One of Britain's most endangered spiders, the great fox, was sighted for the first time in more than a quarter of a century.
Conservationists report the sighting of a total of 22 Great Fox spiders, including 10 mature men and one mature woman whose diameter, including its hairy, spiky legs, is a little over 55 mm.
The specimens were found by Mike Waite, a spider lover with the Surrey Wildlife Trust, at a Department of Defense training site in Surrey.
The great fox (alopecosa fabrilis) is considered "critically endangered" and was feared to be extinct in Great Britain because it has not been discovered since 1993.
The species has excellent eyesight, camouflage, and speed, and is an opportunistic predator that hunts at night, the Trust says.
It is named for its fox-like habit of chasing prey over sandy terrain, gravel, and rocks before tumbling and catching it while trying to escape.
Prey, including insects like beetles, ants, and smaller spiders, become immobilized after the great fox injects them with venom that liquefies their internal organs.
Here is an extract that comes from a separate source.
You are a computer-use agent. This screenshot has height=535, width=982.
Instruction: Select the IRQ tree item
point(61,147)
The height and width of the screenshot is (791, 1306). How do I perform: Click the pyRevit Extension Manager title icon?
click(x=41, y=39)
Large fox spiders have excellent eyesight with all-round vision provided by eight black eyes on their head. Pictured one of the males
22 LARGE FOX SPIDERS FOUND IN SURREY
A total of 22 Great Fox spiders were found:
– An adult female a little over 55 mm in diameter.
– Two immature women.
– 10 adult men
– Nine immature men.
The specimens were found during different visits to the same location in August and September this year.
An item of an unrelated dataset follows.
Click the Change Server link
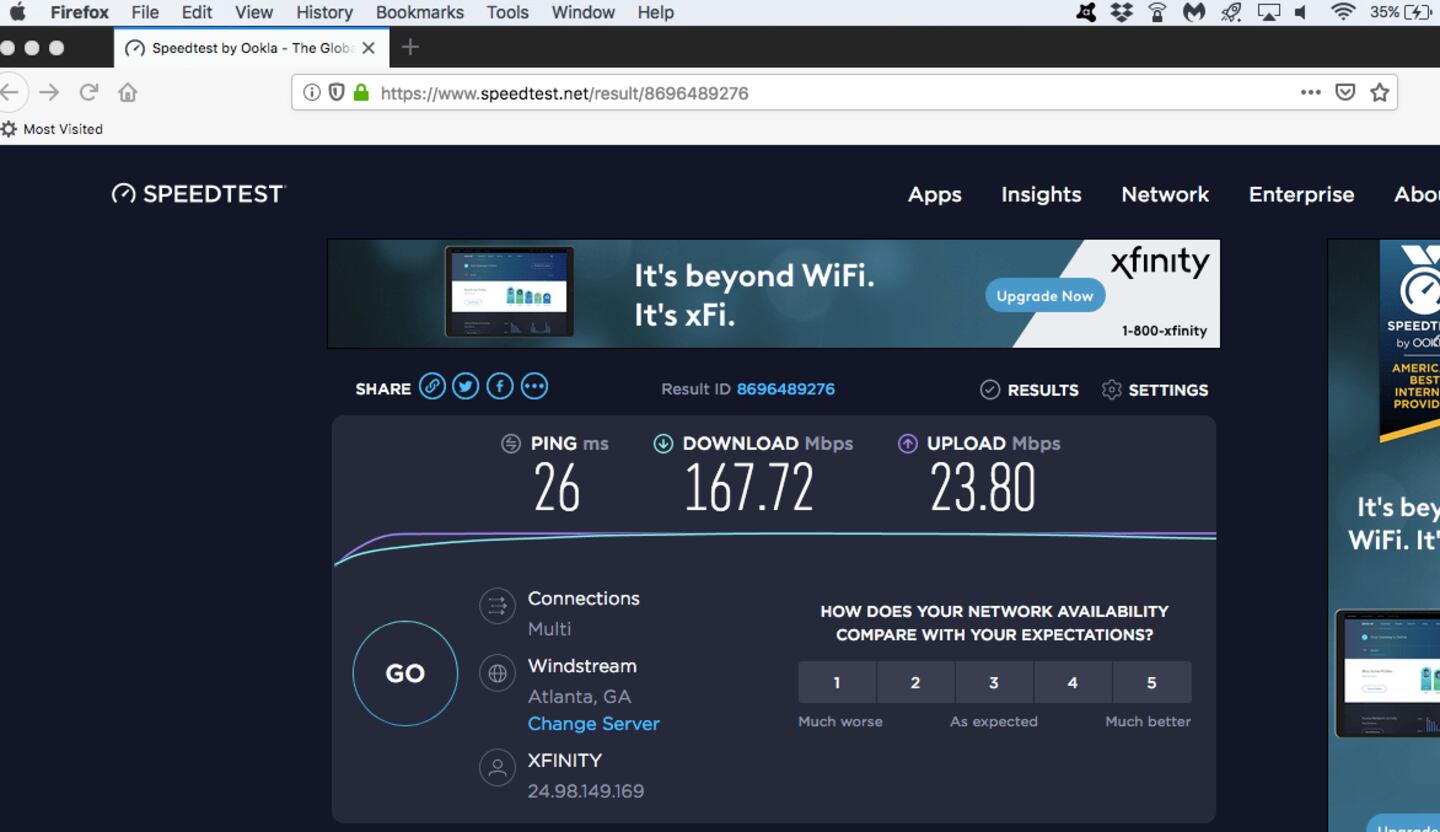 point(593,724)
The spider is then ready to enjoy its catch with its strong, muzzle-bearing front limbs, the chelicerae.
Waite had never given up hope of finding the monster spider and had searched with a torch for hours late at night for the past two years.
The specimens were eventually found on MoD land managed by the Amphibian and Reptile Conservation Trust.
"The spider is at the very edge of its range in the UK, which is responsible for its super rarity here," said Waite.
“ This formidable-looking creature is a formidable animal, perfectly camouflaged and also largely nocturnal, and for all its size, it was remarkably elusive.
“I am of course overjoyed to have finally proven the survival of the Great Fox spider in the UK.
"Although, as a bona fide arachnologist, I have always had a latent interest in spiders, I am still a relative newcomer. I am therefore doubly pleased to have made this important contribution to our scientific knowledge."
The ground-dwelling and largely nocturnal species is one of the largest in the family of the wolf spider Lycosidae.
As protection, it digs caves or holes under rocks and tree trunks and forms a silk-lined building as a retreat for the winter.
A total of 22 spiders were found, including a large mature woman and 10 mature men.
Jo Foat of the Surrey Wildlife Trust told MailOnline: “Men have slightly smaller bodies and longer legs, but they are the same size.
Pictured the mature woman. A total of 22 spiders were found, including the tall mature woman and 10 mature men
Pictured is Mike Waite of the Surrey Wildlife Trust in search of the Great Fox spider, which was last sighted in 1993
& # 39; The Great Fox spider is large and bulky in terms of the size of its body and the thickness of its legs.
"It's about the size of a giant house spider, but has a smaller body and longer, thinner legs."
Great Fox spiders have excellent eyesight with all-round visibility thanks to eight incredible black eyes on their head or cephalothorax.
Two large eyes glitter from the top of the head, two more eyes stare forward, and four smaller eyes form a row just above the spider's mouth.
"The 'Great' prefix doesn't seem to do it justice – maybe it should be the Fabulous or Fantastic Fox Spider," said Nick Baker, naturalist, television presenter and president of the British Arachnological Society.
Pictured another man. The Great Fox Spider is on the Red List as Critically Endangered and has been feared extinct in the UK as it has only been found in three locations, two in Dorset and the other in Surrey, but not seen since it began became 1990s
"Even if the backstory of its rarity and rediscovery was not taken into account, this spider is mega."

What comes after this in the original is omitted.